■ Aim of the exercise: Both the line with "기후변화 (104, 308)" and the line with "Sinoptik.bg (305, 2525)" in the records below must appear in the output, along with every line between them, exactly and with nothing added.
── Record set ──
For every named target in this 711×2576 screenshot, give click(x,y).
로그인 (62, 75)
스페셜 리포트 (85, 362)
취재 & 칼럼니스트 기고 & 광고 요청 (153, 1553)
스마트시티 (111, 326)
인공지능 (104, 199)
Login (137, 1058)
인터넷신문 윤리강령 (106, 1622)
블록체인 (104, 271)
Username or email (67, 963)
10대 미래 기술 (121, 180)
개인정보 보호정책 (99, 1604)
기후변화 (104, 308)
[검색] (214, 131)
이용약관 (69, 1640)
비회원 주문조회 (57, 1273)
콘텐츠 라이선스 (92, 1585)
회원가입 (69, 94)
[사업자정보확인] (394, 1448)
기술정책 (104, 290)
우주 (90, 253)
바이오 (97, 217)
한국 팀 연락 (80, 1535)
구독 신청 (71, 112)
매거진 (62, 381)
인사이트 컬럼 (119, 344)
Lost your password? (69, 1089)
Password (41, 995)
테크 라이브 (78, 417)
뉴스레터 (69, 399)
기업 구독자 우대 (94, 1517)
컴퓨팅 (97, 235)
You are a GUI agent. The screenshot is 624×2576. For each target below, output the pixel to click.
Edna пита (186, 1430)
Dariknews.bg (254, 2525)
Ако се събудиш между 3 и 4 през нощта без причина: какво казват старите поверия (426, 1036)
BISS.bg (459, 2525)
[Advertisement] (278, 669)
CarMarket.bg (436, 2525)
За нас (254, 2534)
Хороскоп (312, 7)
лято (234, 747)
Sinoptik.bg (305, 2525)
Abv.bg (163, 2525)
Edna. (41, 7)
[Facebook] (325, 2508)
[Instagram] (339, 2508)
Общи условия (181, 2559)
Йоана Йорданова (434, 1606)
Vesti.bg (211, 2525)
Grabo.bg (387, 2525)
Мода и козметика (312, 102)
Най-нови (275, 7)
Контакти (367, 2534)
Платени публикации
───
■ Output of the exercise:
기후변화 (104, 308)
[검색] (214, 131)
이용약관 (69, 1640)
비회원 주문조회 (57, 1273)
콘텐츠 라이선스 (92, 1585)
회원가입 (69, 94)
[사업자정보확인] (394, 1448)
기술정책 (104, 290)
우주 (90, 253)
바이오 (97, 217)
한국 팀 연락 (80, 1535)
구독 신청 (71, 112)
매거진 (62, 381)
인사이트 컬럼 (119, 344)
Lost your password? (69, 1089)
Password (41, 995)
테크 라이브 (78, 417)
뉴스레터 (69, 399)
기업 구독자 우대 (94, 1517)
컴퓨팅 (97, 235)
You are a GUI agent. The screenshot is 624×2576. For each target below, output the pixel to click.
Edna пита (186, 1430)
Dariknews.bg (254, 2525)
Ако се събудиш между 3 и 4 през нощта без причина: какво казват старите поверия (426, 1036)
BISS.bg (459, 2525)
[Advertisement] (278, 669)
CarMarket.bg (436, 2525)
За нас (254, 2534)
Хороскоп (312, 7)
лято (234, 747)
Sinoptik.bg (305, 2525)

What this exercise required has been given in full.